We do not have any high resolution nadir data at 70°N before 2014, so we cannot infer the evolution of the abundances of these species prior to the past year, but they do not seem to have changed much since their values reported in Vinatier et al. (2015) from limb data in 2011 (their Fig. 8). With that caveat in mind, our radiative transfer results show that the high northern latitudes (at about 20° from the pole), only become significantly depleted in trace gases after 2015 (Fig. 5). No significant difference is found for CO₂ (not shown in Fig. 5), as in previous studies. A limited drop in mixing ratios within the error bars is measured for the other most abundant molecules resisting the photolysis (such as C₃H₈, C₂H₆, C₂H₂ or C₂H₄), given the uncertainties. However, the trend for a drop in content for these molecules is attested by the consistent lower values found for these species in all 2016 spectral averages wrt 2014. More remarkable decreases in abundance at NP are found for C₃H₄ and C₄H₂ (by 50–70%). 25–35% decreases are found in the mixing ratios of C₆H₆, HCN and HC₃N.

The southern and northern polar values seem to cross (become similar) at around late 2014 for the hydrocarbons and earlier (at the beginning of 2014) for the nitriles.

4. CONCLUSIONS

We have evaluated the temperature and chemical composition variations in the stratosphere near Titan’s poles from 2012 to 2017. The retrieved thermal profiles show that there is a 3-year lag in the northern response with respect to the south.

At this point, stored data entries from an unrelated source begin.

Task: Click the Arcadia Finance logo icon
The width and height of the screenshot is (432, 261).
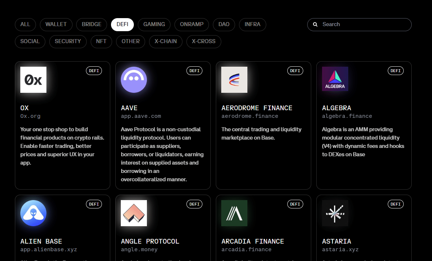Action: (x=234, y=213)
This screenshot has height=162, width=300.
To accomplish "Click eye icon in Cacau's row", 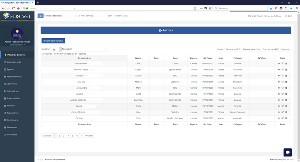I will pyautogui.click(x=279, y=70).
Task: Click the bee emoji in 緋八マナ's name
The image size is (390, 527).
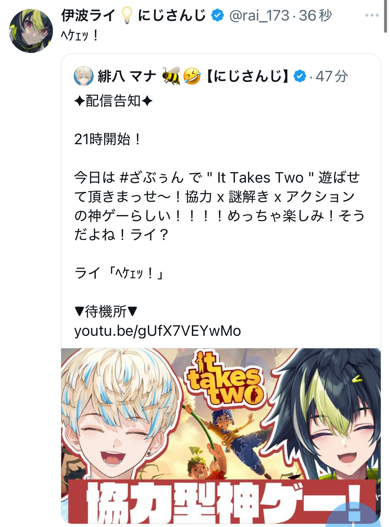Action: point(171,76)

Following the advent of winter in Titan’s north, species with longer chemical lifetimes linger in the north while those with shorter lifetimes decrease and reappear in the south. Where we have data, we searched for signatures of weak stratospheric gases in large spectral averages around the poles and determined their abundances. The results show that the southern pole of Titan became hugely enhanced in trace gases after 2012. The northern composition decrease set in only about 3 years after the south enhancement had begun (roughly 2015 vs 2012).

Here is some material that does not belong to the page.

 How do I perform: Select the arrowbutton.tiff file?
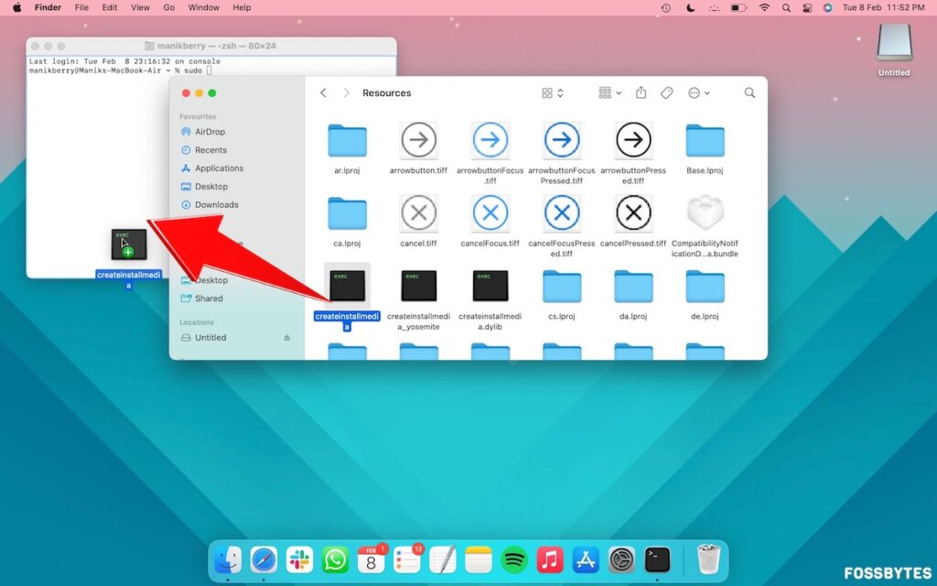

The cause of these variations in abundance and temperature could be spatial changes (due to Titan’s inclination) in the energy input to Titan’s atmosphere which acts as a driver for changes in the advection patterns, circulation, meteorology phenomena and other physical processes. Those in turn lead to a stronger variability in the latitudinal abundances of the photochemical species after some time.

Among the most recent GCM works for Titan’s atmosphere (Newman et al. 2011, Lebonnois et al. 2012, Lora et al. 2015), only the IPSL Titan GCM is coupled to atmospheric photochemistry, but no complete study of the seasonal variations of atmospheric composition has been published yet. According to a preliminary study (Lebonnois & Vinatier 2013), the decrease of modeled trace gas abundances in winter polar region at pressures around 1–10 mbar starts as soon as spring equinox, and the enrichment of the opposite polar region begins as soon as autumn equinox. In this GCM, both variations are synchronized together and with the equinox, which is not what has been observed with the CIRS dataset, probably indicating that more work is needed to refine the model. This work then helps to set strong constraints on photochemistry and circulation models which need to account for the asymmetry found in the poles behavior.

The lack of observations of Titan’s atmosphere near the poles over long periods of time begs for a return to Titan with a dedicated mission, after the end of the highly successful Cassini-Huygens mission in September 2017. Benefiting from the whole pool of CIRS spectra until the end of the mission should allow us to better constrain the degree of complexity attained by the chemistry in Titan’s stratosphere and to search for new molecules.